- [Task prompt] Restate word for word the lines in the listing below, starting at the line containing "Given: Go to the Situation section tab" and ending at the line containing "Image resolution: width=1739", both included; leave out the rest.

- [Data provided]
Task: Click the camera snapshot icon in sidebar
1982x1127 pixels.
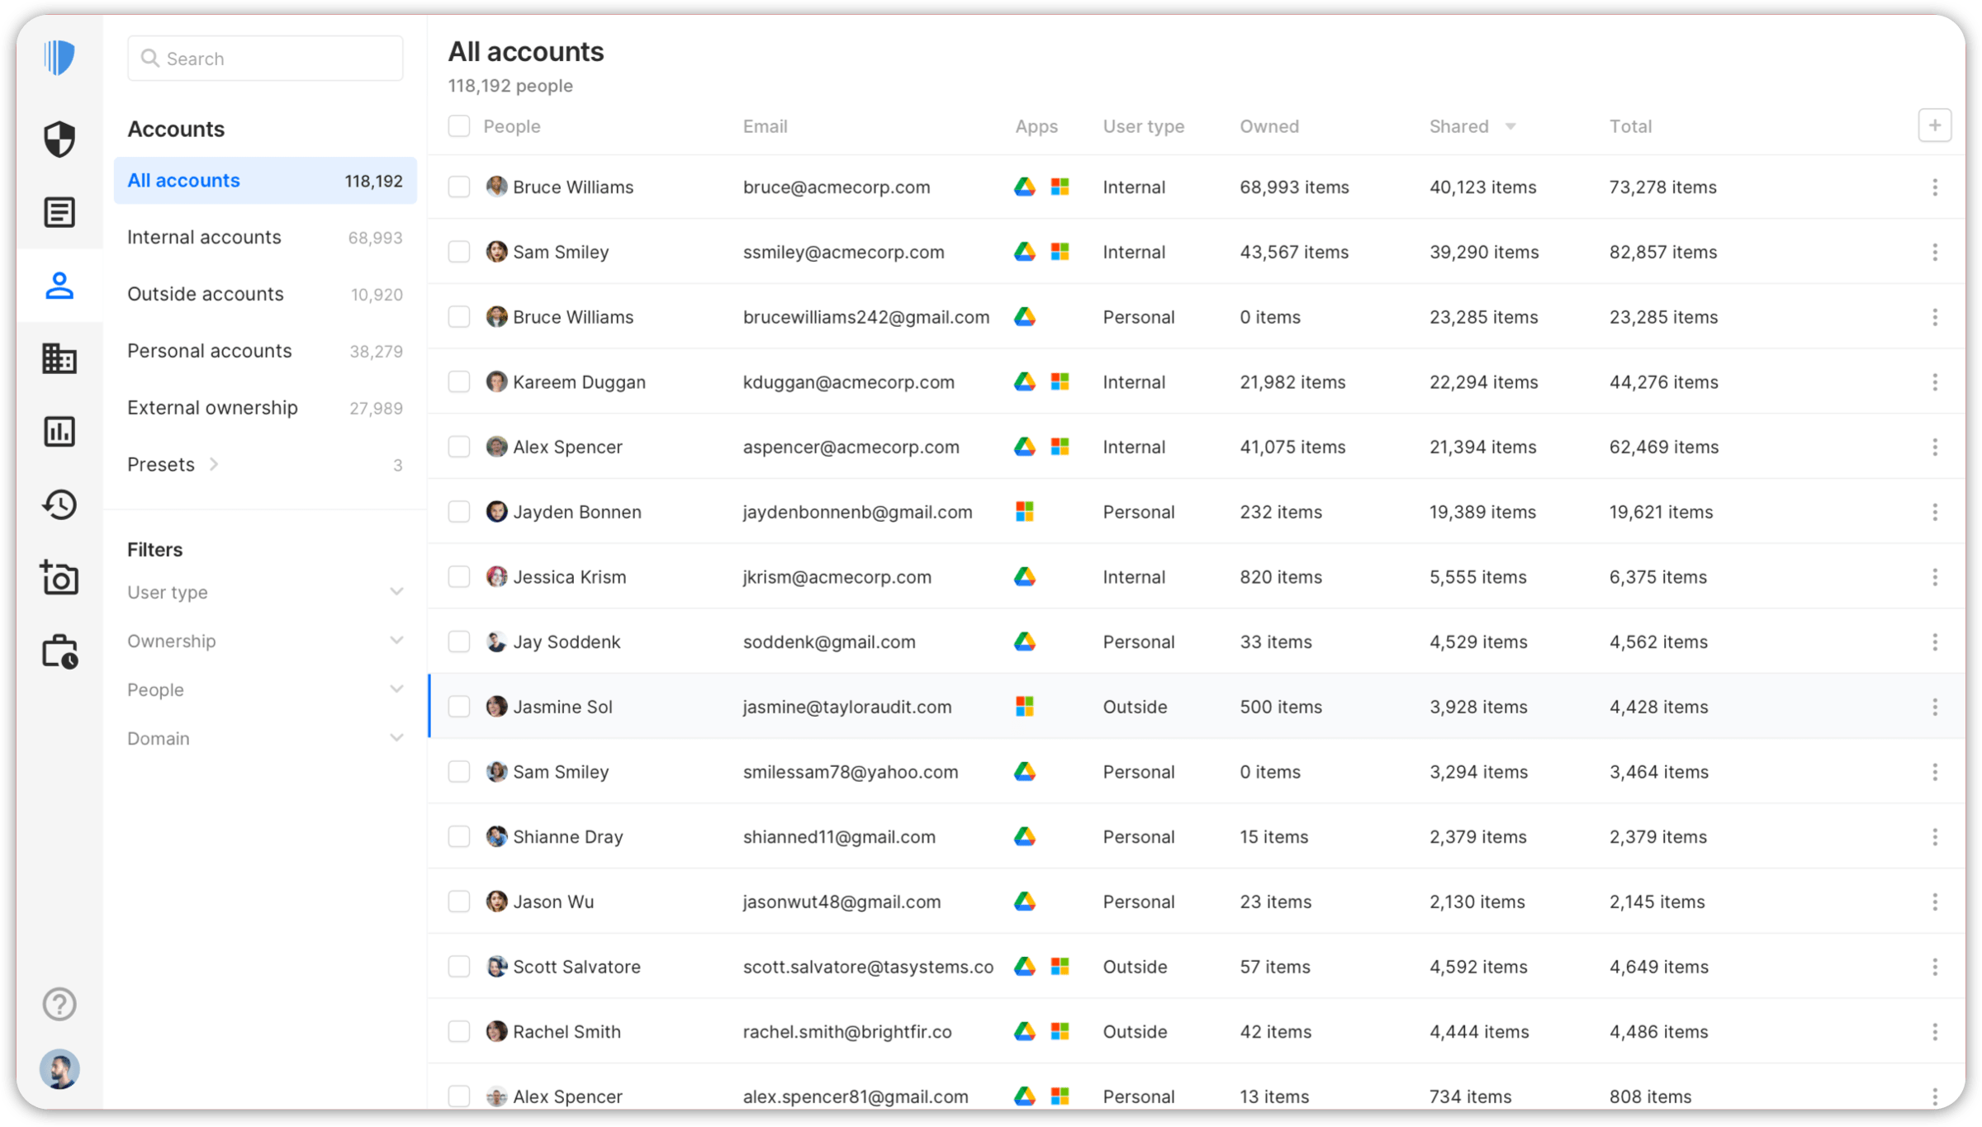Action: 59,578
--
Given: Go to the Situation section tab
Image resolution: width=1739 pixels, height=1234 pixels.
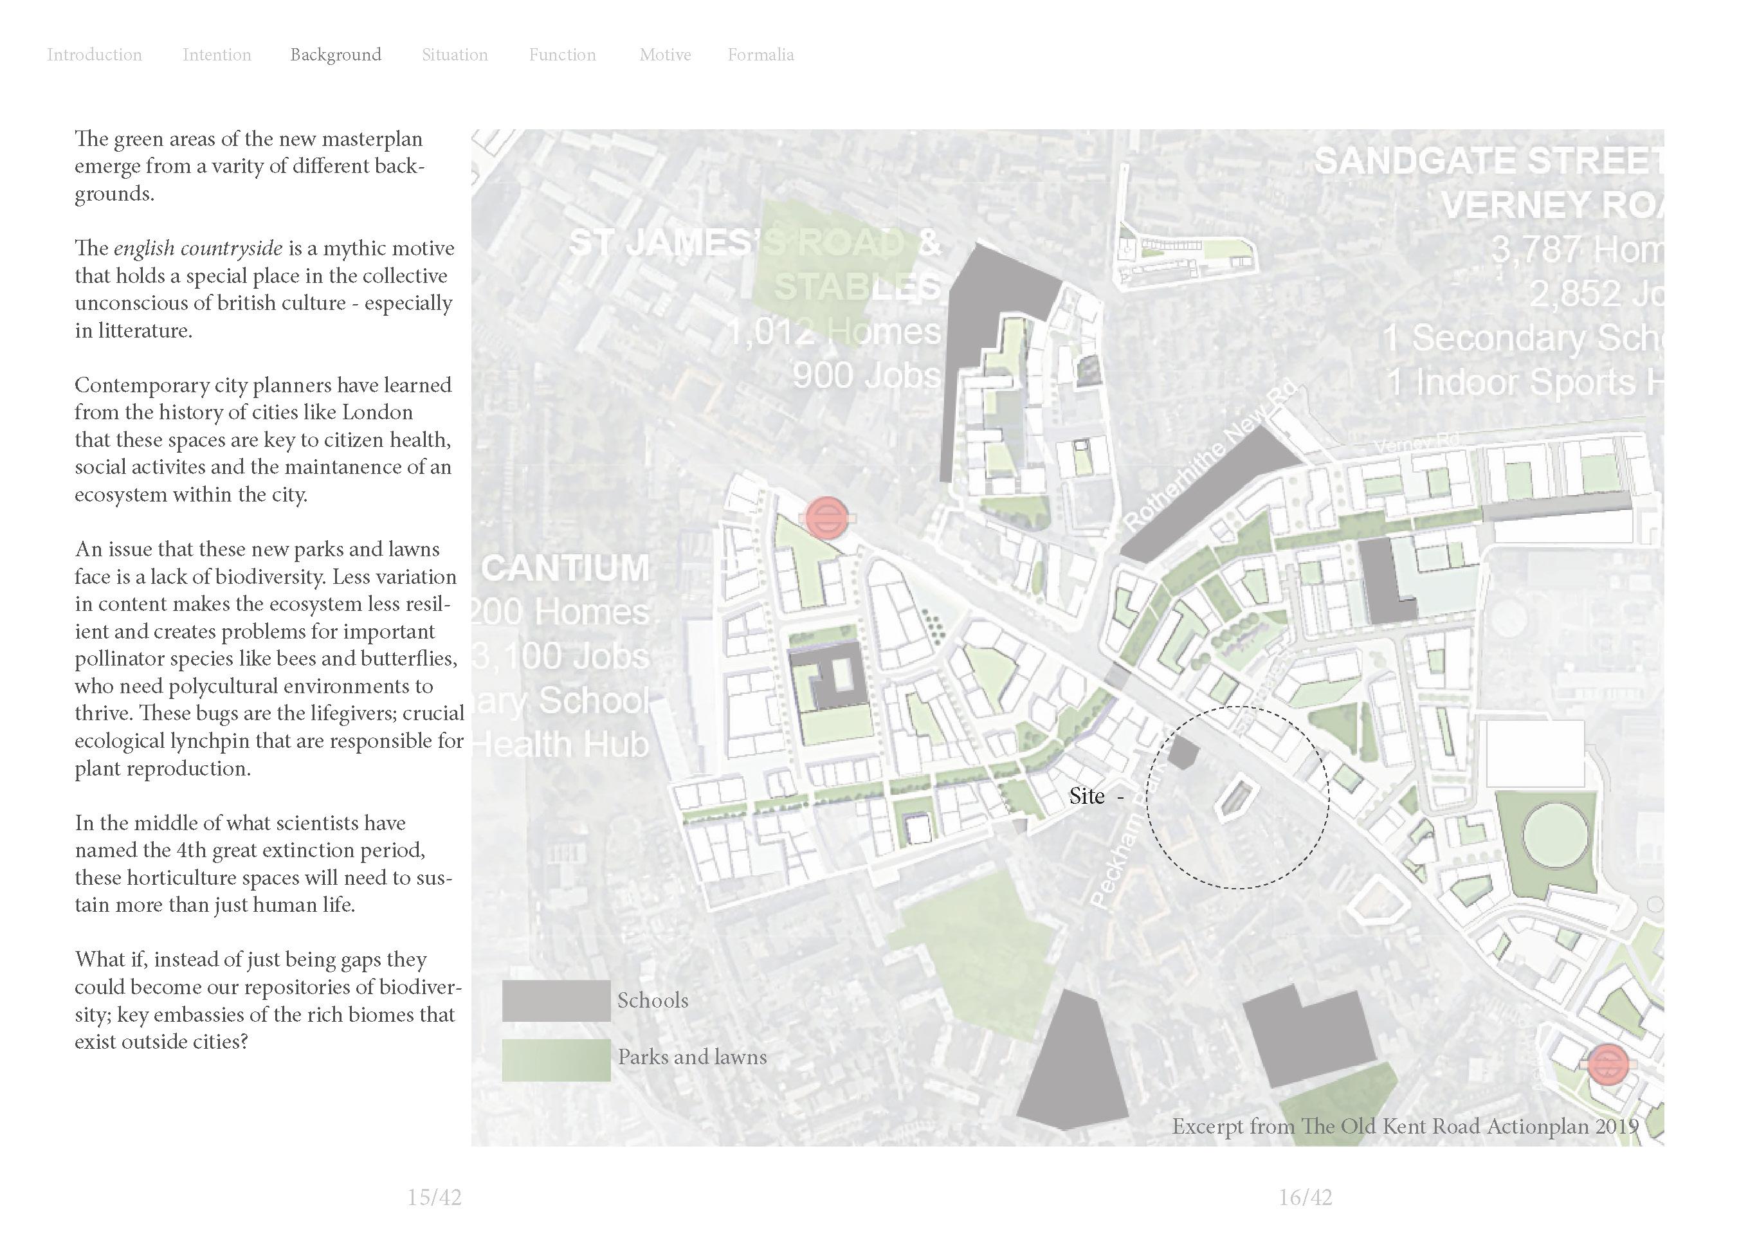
---
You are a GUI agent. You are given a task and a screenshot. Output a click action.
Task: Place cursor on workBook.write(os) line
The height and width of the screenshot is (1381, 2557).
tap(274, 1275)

- [Exercise answer]
Given: Go to the Situation section tab
Image resolution: width=1739 pixels, height=1234 pixels.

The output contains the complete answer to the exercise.